People speak out of concern for a very teeter-totter industry that is still in danger of extinction. People related to movie screen for a century. Good or bad it will always survive. Network TV is similarly resilient despite losing ground to games, internet, cable TV and home video over the years. Some industries can sustain themselves because of the sheer potential audience available. Most of the American population watches movies. Most of the current approximate 300,000,000. This is not so with games. Gas industry won't fade until someone has the guts to unveil a better energy source. You HAVE to get gas to do everything in this country. It is essential to the infrastructure. That's why these guys get away with jacking up the prices. What are you gonna do without your local electric and water monopoly? Not a dadgum thing unless you play the generator game or live ruffneck mountain man style with the outhouse and manual well (if you're lucky).
Game industry ain't got it like that so people voice their concerns over something that may not be tomorrow and infinite competition is not reality. There's really not room for more than two competitors at a time as it stands right now. The money spread is limited so some company will always get the shaft.
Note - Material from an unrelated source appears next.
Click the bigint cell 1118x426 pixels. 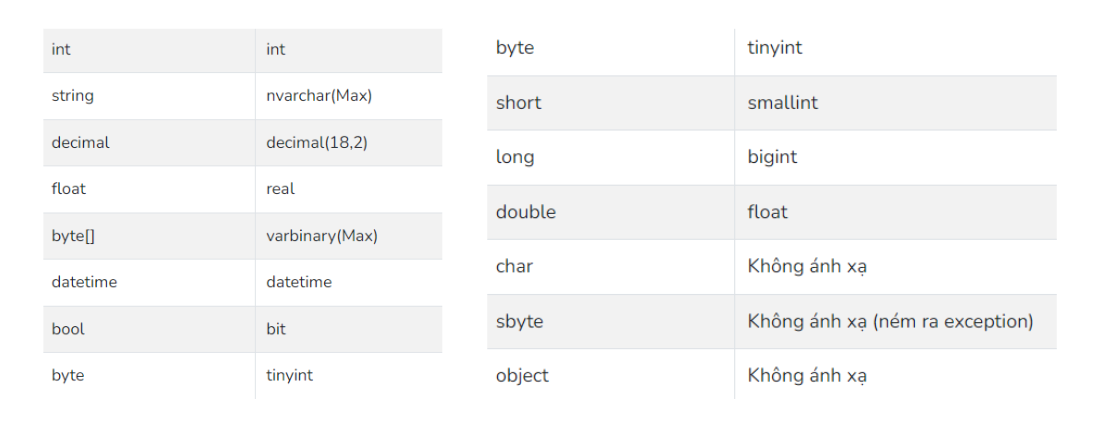pos(772,157)
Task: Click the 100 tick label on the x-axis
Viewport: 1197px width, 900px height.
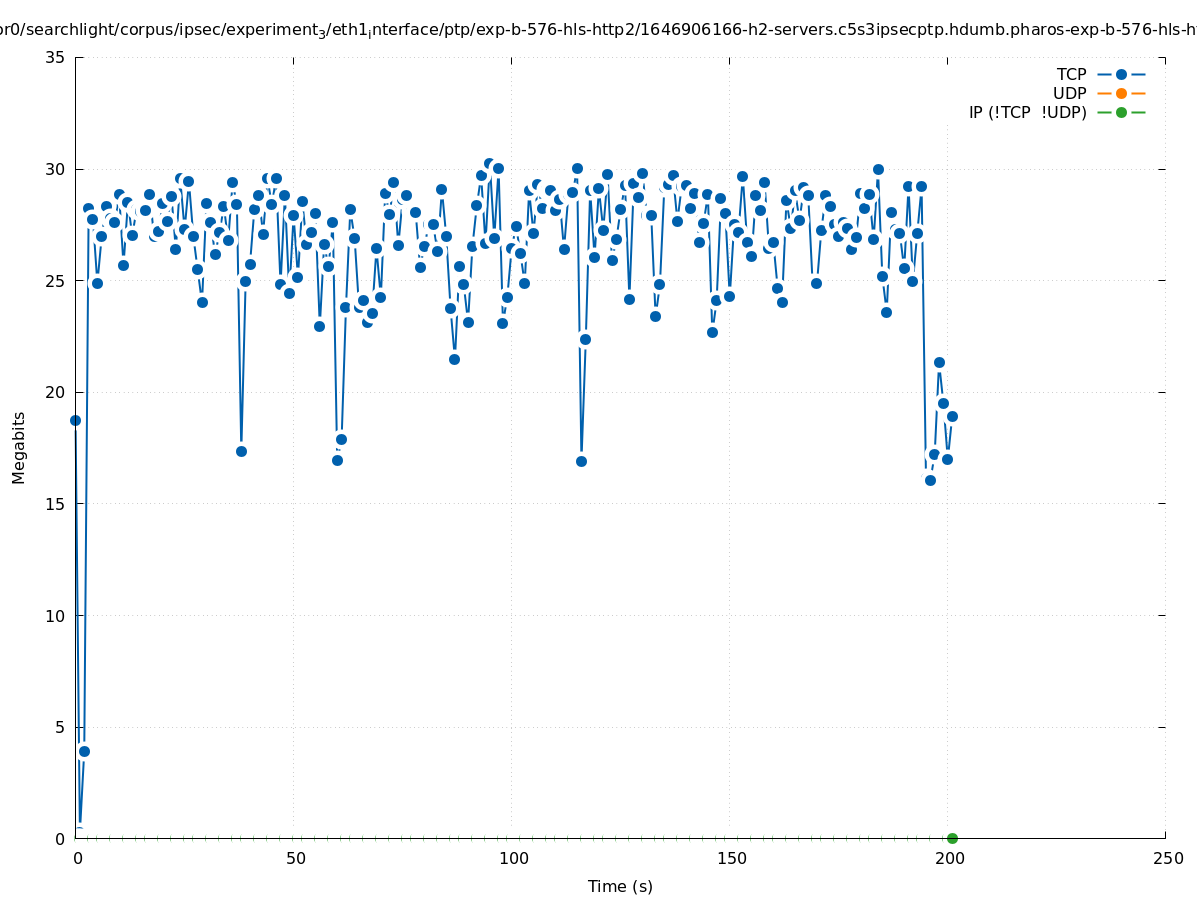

People campaign out of subconscious or conscious desire to gather support for their system so that it succeeds. Others speak out for the concerns of the future of the industry.
This may change in the future but as of right now this is how it is. And until that changes you will see more of this. Some rational, some irrational.
On the other hand be GLAD people care so much. Quality goes down when people stop caring about the industry they participate in. That's why there's so much junk on TV & Movies. The audience became so big that no one had to care anymore and junk was produced as the rule not the balance.
You can say this about the politcal industry as well.